Comme on l’avait écrit dans un article édité la semaine dernière sous le titre : « La Tunisie s’apprête à vivre des heures tumultueuses », le différend entre la Présidence de la République et la Présidence du gouvernement n’a pas été réglé et la tension bat son plein entre les deux parties.
Malgré certaines tentatives de réconciliation, le différend s’est accentué encore plus entre Marzouki et Jebali.
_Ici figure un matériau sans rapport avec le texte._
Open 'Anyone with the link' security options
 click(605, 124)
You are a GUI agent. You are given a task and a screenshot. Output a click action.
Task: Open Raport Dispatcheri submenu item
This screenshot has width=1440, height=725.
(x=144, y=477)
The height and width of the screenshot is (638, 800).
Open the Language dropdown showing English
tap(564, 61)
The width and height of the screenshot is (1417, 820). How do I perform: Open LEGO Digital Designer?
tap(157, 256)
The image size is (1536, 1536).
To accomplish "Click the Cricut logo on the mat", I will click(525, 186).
La décision annoncée ce lundi 2 juillet 2012 par le cabinet de la présidence du gouvernement à la Kasbah concernant le maintien de Mustapha Kamel Nabli comme gouverneur de la Banque Centrale, et ce, en dépit de l’annonce de son limogeage par le Président provisoire de la République Moncef Marzouki, vient confirmer ce grand malaise.
Ce conflit met de plus en plus en danger non seulement l’avenir de la Troïka au pouvoir, mais aussi celui de la Tunisie.
En effet bien que Mustapha Kamel Nabli fût dans le viseur de la Troïka depuis son avènement au pouvoir et bien que la décision de son limogeage ait été prise par les trois Parties et par le gouvernement depuis le mois de mai, voilà que Ridha Saïdi, ministre délégué auprès du Premier ministre chargé des dossiers économiques, prend tout le monde à contrepied en annonçant à l’agence «Associated Press», que Mustapha Kamel Nabli restera le gouverneur de la BCT et que le président de la République n’a pas eu l’aval du chef du gouvernement pour le limoger.
Cette décision, qui représente une deuxième humiliation pour le Président Provisoire Moncef Marzouki en l’espace de quelques jours, risque d’avoir de dangereuses retombées.
D’un autre côté, les enfantillages et bras de fer qui se jouent au sommet de l’Etat, engendrant un tohu bohu démesuré, dénotent un amateurisme politique sans précédent.